For those not able to watch the circus on the House, the last fifteen minutes have been priceless. Rep. Louie Gohmert made a parliamentary enquiry about where he could find a copy of the 309 pages that were added to the bill at 2:49 AM. The chairman hemmed and hawed and finally said that she didn’t know. Then Rep. Joe Barton made a parliamentary enquiry about whether there was a rule of the House that a copy of the bill on the floor had to be available. The chairman said that she was not aware of such a rule.

Then after some more attempts to make enquiries about where a copy of the 309 pages could be consulted, Rep. Edward Markey disdainfully explained to his inferiors that a copy was in plain sight at the Clerk’s desk and was available on the web site. Then Rep. Barton pointed out that the copy available at the desk was the 1201 pages and a separate pile with the 309 pages of which the clerk was trying to insert the various pieces into their correct places in the 1201 pages. He inquired whether this was an official copy. The chair said that yes “in effect” it was. Hundreds of members rushed to the Clerk’s desk to read the 309 pages.

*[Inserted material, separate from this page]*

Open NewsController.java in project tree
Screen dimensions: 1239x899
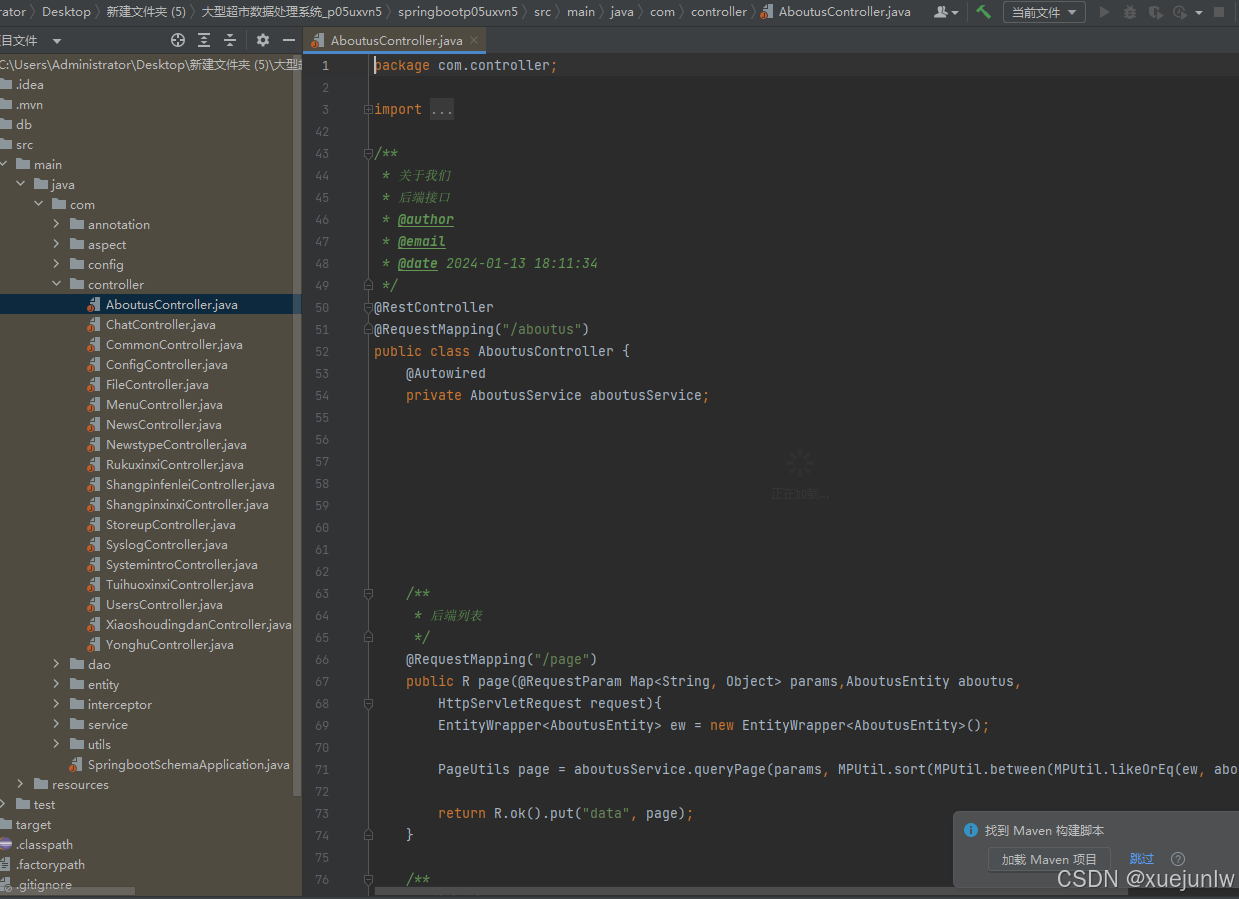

No, I made that up. Vote first, find out what you’ve voted on later.

And in a report today by the Fayetteville (N.C.) Observer, there’s this from Obama’s Energy Secretary, Steven Chu:

Everyone agrees this cap-and-trade concept will lead to higher electric bills and gasoline prices. How much varies by source.

Chu said recent studies by two agencies – the Congressional Budget Office and the Environmental Protection Agency – equated the extra cost to about $240 a year for the typical family.

“This is not a lot of money,” he said.

These estimates are widely challenged, but even if they are right, I wonder if — since $240 isn’t a lot of money — the secretary wouldn’t mind covering my vehicle fuel next month?